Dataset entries
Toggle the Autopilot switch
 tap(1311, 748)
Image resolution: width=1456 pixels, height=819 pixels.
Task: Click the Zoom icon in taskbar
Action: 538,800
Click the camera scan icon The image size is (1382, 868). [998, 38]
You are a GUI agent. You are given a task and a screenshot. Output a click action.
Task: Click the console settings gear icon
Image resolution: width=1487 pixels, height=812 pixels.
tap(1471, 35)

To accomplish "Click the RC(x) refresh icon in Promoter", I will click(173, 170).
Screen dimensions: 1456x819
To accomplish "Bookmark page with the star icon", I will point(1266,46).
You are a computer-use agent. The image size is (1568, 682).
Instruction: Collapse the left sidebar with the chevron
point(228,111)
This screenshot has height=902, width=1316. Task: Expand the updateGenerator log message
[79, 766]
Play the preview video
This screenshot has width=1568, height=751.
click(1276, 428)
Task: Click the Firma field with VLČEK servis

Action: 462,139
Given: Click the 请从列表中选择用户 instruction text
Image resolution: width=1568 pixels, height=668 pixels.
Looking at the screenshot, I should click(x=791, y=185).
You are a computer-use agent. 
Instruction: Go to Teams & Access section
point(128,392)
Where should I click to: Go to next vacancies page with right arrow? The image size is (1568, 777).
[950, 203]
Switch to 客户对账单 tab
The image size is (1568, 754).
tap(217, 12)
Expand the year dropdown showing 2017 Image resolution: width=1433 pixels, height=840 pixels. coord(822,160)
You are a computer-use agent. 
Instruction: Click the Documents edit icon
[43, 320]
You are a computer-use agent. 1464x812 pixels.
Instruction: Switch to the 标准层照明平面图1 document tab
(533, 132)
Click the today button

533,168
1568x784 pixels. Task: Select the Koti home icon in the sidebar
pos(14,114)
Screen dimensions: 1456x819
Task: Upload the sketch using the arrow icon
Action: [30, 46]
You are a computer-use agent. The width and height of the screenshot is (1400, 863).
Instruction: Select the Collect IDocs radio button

* [PROBLEM DESCRIPTION] Repeat exactly the lines from the line containing "1568x784 pixels. Task: Select" through the last line of the records above, including both, and nothing else.

* [YOUR RESPONSE]
1568x784 pixels. Task: Select the Koti home icon in the sidebar
pos(14,114)
Screen dimensions: 1456x819
Task: Upload the sketch using the arrow icon
Action: [30, 46]
You are a computer-use agent. The width and height of the screenshot is (1400, 863).
Instruction: Select the Collect IDocs radio button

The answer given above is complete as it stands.